São Paulo – Entusiasta e defensor da candidatura presidencial do prefeito de São Paulo, José Serra (PSDB), o líder do PSDB na Câmara dos Deputados, Jutahy Magalhães Júnior (BA), afirmou que a argumentação usada pelo partido em São Paulo na defesa da candidatura presidencial do governador Geraldo Alckmin, na qual afirmam que o governo do Estado é bem-avaliado e que, por isso, receberá apoio em todo o País, não encontra abrigo fora dos limites do território paulista.

"Compreendo a ação em São Paulo de setores do partido, mas não é o que acontece fora do Estado. Não por culpa de São Paulo ou do governador Alckmin, mas o fato é que ele não teve uma ação nacional, nem uma candidatura presidencial ou administrar um ministério", disse Magalhães Júnior, de Salvador, por telefone.

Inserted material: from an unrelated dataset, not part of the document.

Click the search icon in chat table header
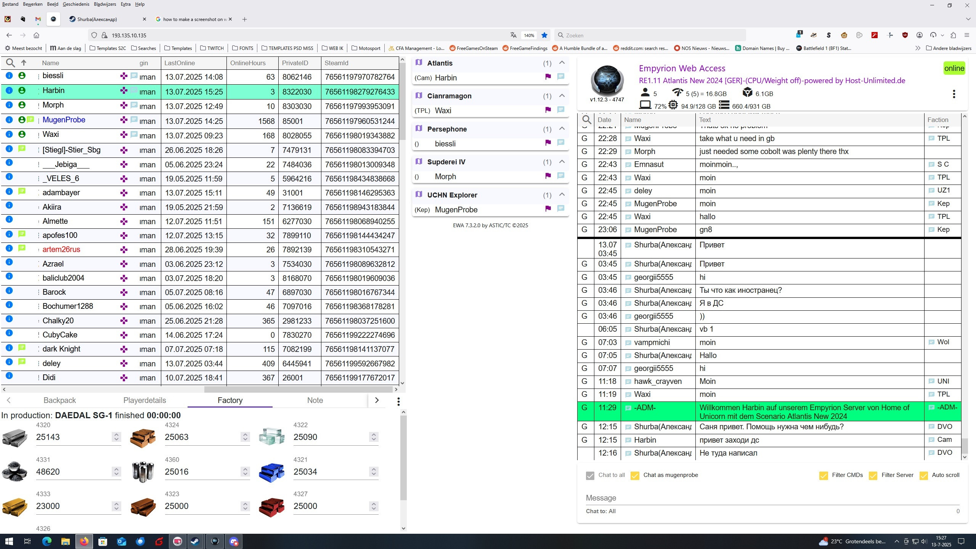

"A idéia que se tem em São Paulo é de que as duas candidaturas (de Serra e Alckmin) são igualmente fortes e isso não é verdade. Serra é um candidatura consolidada, enquanto a de Alckmin é uma aposta no futuro", acrescentou.

Segundo ele, enquanto o prefeito de São Paulo conta com projeção nacional, "Alckmin não tem nem 10% das intenções de voto em nenhum Estado nordestino". "Respeito o Geraldo, mas a candidatura dele só pode crescer a partir de agosto, com o começo do horário de rádio e TV, um prazo muito distante para enfrentar um presidente da República que tem a desfaçatez de dizer que faz campanha todos os dias", argumentou.

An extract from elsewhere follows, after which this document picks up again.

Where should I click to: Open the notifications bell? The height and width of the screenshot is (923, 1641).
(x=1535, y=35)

Magalhães Júnior afirmou que, em nome da unidade partidária, defenderá a candidatura do governador de São Paulo, caso ele seja o escolhido pela legenda. "Sou o primeiro a defender o Geraldo, se ele for escolhido porque, após estabelecida a opção, opiniões pessoais não terão mais peso e o que une o partido é a vontade de ganhar", acrescentou.

Ainda irritado com o comentário feito ontem (22) pelo presidente Luiz Inácio Lula da Silva ao processo de escolha do candidato da sigla, quando disse que os tucanos lembram o PT dos anos 80 pela confusão para a escolha, o líder do PSDB na Câmara dos Deputados direcionou o debate para o campo da ética na política. "O PSDB lembra o PT dos anos 80 na condução correta do processo político e do ponto de vista ético. Infelizmente, parte grande do PT, sob o comando do presidente Lula, jogou no lixo essa história", criticou.

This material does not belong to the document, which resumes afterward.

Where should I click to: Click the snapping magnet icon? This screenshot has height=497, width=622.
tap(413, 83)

Sobre a data de definição do candidato tucano, Magalhães Júnior insistiu a manutenção do calendário de março, sem um dia definido. "É melhor ter um candidato em 20 de março com o partido unido, do que em 10 de março, ainda com arestas", observou, ao acrescentar, em seguida, que a "unidade do PSDB está garantida". "Conversei com várias pessoas e o nosso sentimento unânime é de vitória. A unidade está construída, seja qual for o candidato, e não há risco de haver divergências."